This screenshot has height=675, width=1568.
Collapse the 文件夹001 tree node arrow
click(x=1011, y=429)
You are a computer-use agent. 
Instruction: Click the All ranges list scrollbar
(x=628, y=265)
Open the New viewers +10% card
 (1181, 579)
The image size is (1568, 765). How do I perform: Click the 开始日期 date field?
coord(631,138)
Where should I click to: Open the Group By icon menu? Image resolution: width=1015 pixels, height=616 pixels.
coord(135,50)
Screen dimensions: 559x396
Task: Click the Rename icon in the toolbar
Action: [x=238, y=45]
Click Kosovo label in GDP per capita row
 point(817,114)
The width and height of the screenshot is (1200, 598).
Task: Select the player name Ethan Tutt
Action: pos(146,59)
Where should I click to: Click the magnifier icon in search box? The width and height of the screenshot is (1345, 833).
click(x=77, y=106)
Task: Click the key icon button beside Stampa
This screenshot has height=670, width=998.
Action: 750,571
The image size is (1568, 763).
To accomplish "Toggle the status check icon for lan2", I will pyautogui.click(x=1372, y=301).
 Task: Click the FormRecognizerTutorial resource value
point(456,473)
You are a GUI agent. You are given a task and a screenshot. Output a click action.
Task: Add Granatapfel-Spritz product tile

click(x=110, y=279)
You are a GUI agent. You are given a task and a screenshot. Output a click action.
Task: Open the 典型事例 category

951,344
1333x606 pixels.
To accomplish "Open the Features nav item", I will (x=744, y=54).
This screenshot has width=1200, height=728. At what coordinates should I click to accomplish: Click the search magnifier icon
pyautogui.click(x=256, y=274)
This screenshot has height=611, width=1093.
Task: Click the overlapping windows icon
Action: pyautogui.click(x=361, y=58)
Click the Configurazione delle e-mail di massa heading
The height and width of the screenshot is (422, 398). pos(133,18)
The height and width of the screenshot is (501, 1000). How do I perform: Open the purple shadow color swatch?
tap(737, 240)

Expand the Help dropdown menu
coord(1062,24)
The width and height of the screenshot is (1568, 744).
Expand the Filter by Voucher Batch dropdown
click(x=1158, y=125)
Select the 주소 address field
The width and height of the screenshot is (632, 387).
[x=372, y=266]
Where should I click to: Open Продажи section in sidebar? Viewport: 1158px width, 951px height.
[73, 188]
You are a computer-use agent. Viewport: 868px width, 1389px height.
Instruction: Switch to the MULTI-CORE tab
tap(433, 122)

▸ WHAT IS BEING ASKED: Nothing should appear in the output except the lines from the one with "The width and height of the screenshot is (1568, 744)." through the end of the records above, copied exactly.

▸ OUTPUT:
The width and height of the screenshot is (1568, 744).
Expand the Filter by Voucher Batch dropdown
click(x=1158, y=125)
Select the 주소 address field
The width and height of the screenshot is (632, 387).
[x=372, y=266]
Where should I click to: Open Продажи section in sidebar? Viewport: 1158px width, 951px height.
[73, 188]
You are a computer-use agent. Viewport: 868px width, 1389px height.
Instruction: Switch to the MULTI-CORE tab
tap(433, 122)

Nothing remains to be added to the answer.